• Task details:
Copy the lines below exactly, starting at the first line and ending at the line that contains "[x=401, y=233]", including that line.
--- Begin Exercise data ---
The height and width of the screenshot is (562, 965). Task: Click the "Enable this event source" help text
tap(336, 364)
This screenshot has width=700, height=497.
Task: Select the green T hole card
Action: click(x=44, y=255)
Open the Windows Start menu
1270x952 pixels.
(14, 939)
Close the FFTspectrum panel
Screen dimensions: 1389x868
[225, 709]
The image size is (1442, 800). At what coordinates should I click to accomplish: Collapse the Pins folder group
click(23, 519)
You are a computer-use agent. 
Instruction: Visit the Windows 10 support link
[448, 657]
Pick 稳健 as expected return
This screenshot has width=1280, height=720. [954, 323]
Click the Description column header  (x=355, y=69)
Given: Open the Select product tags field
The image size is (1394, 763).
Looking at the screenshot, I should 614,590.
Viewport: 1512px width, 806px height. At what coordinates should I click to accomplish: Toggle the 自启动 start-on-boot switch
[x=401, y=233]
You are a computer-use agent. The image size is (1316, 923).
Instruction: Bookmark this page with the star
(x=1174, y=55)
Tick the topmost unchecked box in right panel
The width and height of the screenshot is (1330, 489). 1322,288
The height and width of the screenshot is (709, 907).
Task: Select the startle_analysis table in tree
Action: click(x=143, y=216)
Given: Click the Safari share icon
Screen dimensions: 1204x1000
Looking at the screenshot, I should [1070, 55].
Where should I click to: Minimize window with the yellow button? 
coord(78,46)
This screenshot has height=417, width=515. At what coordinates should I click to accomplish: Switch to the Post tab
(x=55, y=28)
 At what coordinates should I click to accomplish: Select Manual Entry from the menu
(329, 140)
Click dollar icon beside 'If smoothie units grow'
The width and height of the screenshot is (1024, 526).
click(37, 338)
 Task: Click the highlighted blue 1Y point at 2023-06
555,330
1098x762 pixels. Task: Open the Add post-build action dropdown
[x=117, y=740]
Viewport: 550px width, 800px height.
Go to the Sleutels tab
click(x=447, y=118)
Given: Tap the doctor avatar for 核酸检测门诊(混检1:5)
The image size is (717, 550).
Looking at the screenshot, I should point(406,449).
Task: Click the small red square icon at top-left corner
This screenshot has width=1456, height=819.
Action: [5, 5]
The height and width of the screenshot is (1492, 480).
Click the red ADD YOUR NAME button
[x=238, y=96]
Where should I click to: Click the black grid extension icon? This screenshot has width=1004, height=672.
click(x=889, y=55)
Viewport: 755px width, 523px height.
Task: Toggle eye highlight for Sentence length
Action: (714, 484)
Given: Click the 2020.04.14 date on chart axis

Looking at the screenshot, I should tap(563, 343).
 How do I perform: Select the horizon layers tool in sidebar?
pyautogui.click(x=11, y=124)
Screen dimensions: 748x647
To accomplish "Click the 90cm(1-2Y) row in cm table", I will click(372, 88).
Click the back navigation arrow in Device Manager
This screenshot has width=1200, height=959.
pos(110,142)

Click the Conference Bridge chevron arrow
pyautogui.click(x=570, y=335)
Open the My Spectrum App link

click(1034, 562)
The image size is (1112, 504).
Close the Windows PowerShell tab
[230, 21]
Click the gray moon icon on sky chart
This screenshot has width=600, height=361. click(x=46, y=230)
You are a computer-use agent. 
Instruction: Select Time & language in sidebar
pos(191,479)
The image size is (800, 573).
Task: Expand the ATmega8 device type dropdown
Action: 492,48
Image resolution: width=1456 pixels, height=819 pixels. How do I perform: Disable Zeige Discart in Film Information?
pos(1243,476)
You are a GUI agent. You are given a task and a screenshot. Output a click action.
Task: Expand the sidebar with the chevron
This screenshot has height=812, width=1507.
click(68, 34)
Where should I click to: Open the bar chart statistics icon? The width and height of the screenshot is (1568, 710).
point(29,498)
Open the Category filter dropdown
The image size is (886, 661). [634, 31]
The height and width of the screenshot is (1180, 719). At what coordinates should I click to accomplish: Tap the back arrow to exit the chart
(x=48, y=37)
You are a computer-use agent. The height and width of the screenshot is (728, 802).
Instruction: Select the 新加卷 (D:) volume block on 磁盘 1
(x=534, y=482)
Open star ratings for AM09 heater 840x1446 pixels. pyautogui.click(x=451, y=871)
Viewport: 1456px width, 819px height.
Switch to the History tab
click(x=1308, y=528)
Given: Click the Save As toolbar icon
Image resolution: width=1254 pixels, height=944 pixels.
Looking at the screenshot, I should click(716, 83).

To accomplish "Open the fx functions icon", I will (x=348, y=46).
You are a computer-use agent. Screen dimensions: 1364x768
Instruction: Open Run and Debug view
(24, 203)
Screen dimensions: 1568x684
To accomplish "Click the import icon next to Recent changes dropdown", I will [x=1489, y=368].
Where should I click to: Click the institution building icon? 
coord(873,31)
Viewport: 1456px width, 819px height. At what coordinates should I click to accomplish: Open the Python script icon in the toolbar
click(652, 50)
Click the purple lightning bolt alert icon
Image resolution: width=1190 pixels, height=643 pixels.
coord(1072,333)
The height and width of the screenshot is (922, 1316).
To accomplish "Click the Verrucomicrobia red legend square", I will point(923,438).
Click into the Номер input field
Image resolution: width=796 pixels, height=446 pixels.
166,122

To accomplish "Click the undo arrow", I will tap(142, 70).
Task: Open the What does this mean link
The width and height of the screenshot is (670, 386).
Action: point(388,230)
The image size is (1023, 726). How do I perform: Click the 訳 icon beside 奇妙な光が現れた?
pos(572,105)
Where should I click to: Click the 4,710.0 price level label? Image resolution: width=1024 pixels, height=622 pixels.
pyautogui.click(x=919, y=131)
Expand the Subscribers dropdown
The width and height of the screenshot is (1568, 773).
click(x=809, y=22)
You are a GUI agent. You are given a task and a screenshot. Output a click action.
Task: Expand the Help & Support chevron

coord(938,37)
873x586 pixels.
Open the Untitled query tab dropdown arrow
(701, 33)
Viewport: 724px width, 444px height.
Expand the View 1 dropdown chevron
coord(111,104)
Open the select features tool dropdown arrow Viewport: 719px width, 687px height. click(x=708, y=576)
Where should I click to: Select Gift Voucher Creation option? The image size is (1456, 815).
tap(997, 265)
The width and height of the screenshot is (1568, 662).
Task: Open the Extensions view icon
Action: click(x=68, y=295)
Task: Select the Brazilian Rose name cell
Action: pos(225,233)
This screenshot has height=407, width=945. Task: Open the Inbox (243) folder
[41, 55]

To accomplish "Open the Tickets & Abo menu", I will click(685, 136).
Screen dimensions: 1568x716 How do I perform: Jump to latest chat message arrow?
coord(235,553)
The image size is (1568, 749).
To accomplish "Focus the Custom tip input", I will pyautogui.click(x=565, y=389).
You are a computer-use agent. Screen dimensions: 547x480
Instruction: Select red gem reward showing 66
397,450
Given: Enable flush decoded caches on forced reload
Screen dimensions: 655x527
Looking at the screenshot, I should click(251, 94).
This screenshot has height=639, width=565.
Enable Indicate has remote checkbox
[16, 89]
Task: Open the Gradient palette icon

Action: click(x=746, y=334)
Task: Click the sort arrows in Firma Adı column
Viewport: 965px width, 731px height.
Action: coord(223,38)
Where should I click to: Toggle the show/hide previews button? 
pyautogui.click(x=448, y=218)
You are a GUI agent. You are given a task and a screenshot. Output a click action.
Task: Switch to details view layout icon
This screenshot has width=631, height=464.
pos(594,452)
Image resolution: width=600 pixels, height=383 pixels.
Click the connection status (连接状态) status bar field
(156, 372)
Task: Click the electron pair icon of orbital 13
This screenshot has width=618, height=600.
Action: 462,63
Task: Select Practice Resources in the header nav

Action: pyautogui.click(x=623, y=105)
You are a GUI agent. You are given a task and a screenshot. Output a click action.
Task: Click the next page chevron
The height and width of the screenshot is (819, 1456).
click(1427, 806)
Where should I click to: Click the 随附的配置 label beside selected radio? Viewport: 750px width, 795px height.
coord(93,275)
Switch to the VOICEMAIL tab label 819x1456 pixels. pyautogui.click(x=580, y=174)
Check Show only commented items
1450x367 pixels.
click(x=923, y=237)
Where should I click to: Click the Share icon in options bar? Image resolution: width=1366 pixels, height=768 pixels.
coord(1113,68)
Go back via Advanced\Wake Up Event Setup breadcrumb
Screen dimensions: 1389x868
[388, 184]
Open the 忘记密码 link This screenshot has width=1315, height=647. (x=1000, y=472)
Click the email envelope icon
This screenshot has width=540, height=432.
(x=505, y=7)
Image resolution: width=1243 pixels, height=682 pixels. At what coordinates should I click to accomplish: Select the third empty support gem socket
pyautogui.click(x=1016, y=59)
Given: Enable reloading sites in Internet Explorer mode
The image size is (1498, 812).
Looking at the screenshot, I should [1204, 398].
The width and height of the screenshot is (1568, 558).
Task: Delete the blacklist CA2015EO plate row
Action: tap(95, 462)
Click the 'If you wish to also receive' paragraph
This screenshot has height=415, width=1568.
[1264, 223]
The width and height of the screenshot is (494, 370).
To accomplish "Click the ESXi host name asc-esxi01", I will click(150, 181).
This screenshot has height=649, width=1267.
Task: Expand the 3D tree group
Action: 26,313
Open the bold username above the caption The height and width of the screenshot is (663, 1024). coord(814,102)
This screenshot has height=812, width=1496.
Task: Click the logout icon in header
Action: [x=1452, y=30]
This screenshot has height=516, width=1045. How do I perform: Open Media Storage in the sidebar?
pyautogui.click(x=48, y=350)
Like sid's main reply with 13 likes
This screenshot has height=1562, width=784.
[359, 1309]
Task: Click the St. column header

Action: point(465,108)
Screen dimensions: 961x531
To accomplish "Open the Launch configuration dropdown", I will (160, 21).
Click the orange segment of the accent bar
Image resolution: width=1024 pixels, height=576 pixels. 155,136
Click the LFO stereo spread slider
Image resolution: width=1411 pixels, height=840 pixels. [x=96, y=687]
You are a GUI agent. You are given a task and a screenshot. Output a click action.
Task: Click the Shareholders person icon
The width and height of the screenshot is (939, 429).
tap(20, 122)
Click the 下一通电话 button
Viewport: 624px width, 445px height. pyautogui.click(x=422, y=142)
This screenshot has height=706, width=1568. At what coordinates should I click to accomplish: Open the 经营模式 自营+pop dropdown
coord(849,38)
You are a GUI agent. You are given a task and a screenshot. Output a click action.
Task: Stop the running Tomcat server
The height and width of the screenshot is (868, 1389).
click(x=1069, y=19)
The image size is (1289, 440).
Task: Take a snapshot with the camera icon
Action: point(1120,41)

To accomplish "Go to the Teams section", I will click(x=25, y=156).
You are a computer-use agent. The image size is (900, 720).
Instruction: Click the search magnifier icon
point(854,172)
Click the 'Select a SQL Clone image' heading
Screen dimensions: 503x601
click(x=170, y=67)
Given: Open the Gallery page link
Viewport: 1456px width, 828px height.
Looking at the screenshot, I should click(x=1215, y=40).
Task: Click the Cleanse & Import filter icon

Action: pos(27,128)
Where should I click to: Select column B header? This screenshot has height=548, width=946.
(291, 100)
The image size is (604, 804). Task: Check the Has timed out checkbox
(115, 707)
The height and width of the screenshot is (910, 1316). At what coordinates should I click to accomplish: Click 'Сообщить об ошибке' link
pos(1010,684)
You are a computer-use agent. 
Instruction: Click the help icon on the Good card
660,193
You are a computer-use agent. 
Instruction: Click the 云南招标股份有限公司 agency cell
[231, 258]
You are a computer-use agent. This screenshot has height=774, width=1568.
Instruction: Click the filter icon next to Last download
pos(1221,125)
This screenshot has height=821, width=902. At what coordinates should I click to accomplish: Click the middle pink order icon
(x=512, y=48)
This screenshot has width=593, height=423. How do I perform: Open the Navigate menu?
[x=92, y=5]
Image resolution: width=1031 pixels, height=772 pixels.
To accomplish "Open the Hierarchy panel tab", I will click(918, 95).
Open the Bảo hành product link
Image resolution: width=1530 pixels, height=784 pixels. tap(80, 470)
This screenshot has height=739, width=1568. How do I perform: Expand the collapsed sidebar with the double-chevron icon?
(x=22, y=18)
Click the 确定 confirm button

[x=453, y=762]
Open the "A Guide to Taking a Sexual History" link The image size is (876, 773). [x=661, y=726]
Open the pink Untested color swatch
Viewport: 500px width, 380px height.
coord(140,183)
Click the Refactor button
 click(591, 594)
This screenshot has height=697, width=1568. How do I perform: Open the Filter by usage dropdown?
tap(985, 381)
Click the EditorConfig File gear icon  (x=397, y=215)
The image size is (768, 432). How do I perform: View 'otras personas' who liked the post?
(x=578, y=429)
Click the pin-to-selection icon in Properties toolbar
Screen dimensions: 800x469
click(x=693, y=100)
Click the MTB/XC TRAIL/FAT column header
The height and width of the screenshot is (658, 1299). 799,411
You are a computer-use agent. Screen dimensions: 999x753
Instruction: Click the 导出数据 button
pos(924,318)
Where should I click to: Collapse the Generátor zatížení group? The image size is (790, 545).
--- End Exercise data ---
• Written answer:
The height and width of the screenshot is (562, 965). Task: Click the "Enable this event source" help text
tap(336, 364)
This screenshot has width=700, height=497.
Task: Select the green T hole card
Action: click(x=44, y=255)
Open the Windows Start menu
1270x952 pixels.
(14, 939)
Close the FFTspectrum panel
Screen dimensions: 1389x868
[225, 709]
The image size is (1442, 800). At what coordinates should I click to accomplish: Collapse the Pins folder group
click(23, 519)
You are a computer-use agent. 
Instruction: Visit the Windows 10 support link
[448, 657]
Pick 稳健 as expected return
This screenshot has width=1280, height=720. [954, 323]
Click the Description column header  (x=355, y=69)
Given: Open the Select product tags field
The image size is (1394, 763).
Looking at the screenshot, I should 614,590.
Viewport: 1512px width, 806px height. At what coordinates should I click to accomplish: Toggle the 自启动 start-on-boot switch
[x=401, y=233]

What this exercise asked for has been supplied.